We recorded surprisingly high attendance rates for all three programs, despite the well-known pressing schedule of parents of a child with ASD (Cappe et al. 2011). However, some participants did not attend every single workshop. For Beyond ASD, very few parents (2/23) missed a workshop, but for ETAP (15/30) and ABC (11/18, mostly fathers) more did. One of the reasons for this difference in assiduity may be that Beyond ASD includes only five workshops, whereas ETAP includes seven and ABC 12. It may have been more difficult for parents, especially fathers, to commit for many workshops over a long period of time. Hence, it seems important to offer programs that are adapted to parents’ schedules. Particular thought should be given to the time when workshops should take place and eventually to provide childcare during workshops. Professionals should encourage parents’ attendance all along the programs. In addition, further developments could include distance training for overstretched or isolated parents, who wouldn’t otherwise be able to attend workshops.

Limits

This study has several limitations. First, the use of different tools in the programs’ evaluation procedures makes it difficult to compare results. This is a common limitation when attempting to compare programs, even more so on the international scene, because the same questionnaires are not always available in different languages. However, the aim of this paper was not to compare results. Second, these evaluations included a small number of participants, who may not have been representative of the population. Besides, most participants lived as a couple and the situation of single parents may be very different. Beyond ASD and ETAP included a majority of mothers among their participants. Professionals often expect fathers to be less available and/or interested in taking part in such programs, and generally consider mothers as their main interlocutor for childcare. However, the ABC program insisted on the involvement of both parents and managed to include 16 parents, mothers and fathers of 8 families. Even though all fathers missed at least one of the twelve workshops, none of them actually dropped out of the program. Given the importance of consistency between parents in teaching new skills to children with ASD, encouraging fathers’ participation in such programs could be an interesting lead to follow. On the long run, it would be worthwhile to systematically consider offering such support programs to both parents in the post-diagnosis course of care.

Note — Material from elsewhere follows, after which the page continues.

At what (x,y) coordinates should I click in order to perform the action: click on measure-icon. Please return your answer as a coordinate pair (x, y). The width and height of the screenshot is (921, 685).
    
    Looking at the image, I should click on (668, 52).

Perspectives and Conclusion

In this paper, we have documented that the programs “Beyond ASD, parental skills within my reach”, “ETAP” and “ABC of the behavior of children with ASD: parents in action!” were experienced as being socially acceptable by the parents who participated. In France, the lack of research interest regarding parents of a child with ASD is probably one of the many collateral damages of a painful history marked by psychogenic theories incriminating mothers for their child’s disturbances (Greenberg et al. 2006). The accusations that have long been abusively addressed to families have led to the widespread idea that supporting parents would be tantamount to acknowledge their possible failures. In this regard, the best practice guidelines of the French National Authority for Health and the fourth governmental plans for autism (2018–2022) represent an important step towards better consideration of families. French health and medico-social professionals should now be given appropriate means to ensure successful implementation of these programs, which require human resources, as well as significant training and preparation time. This remains a challenge and requires a cultural shift, as in France socio-medical establishments traditionally focus resources and interventions on the person with ASD while families are often pushed aside.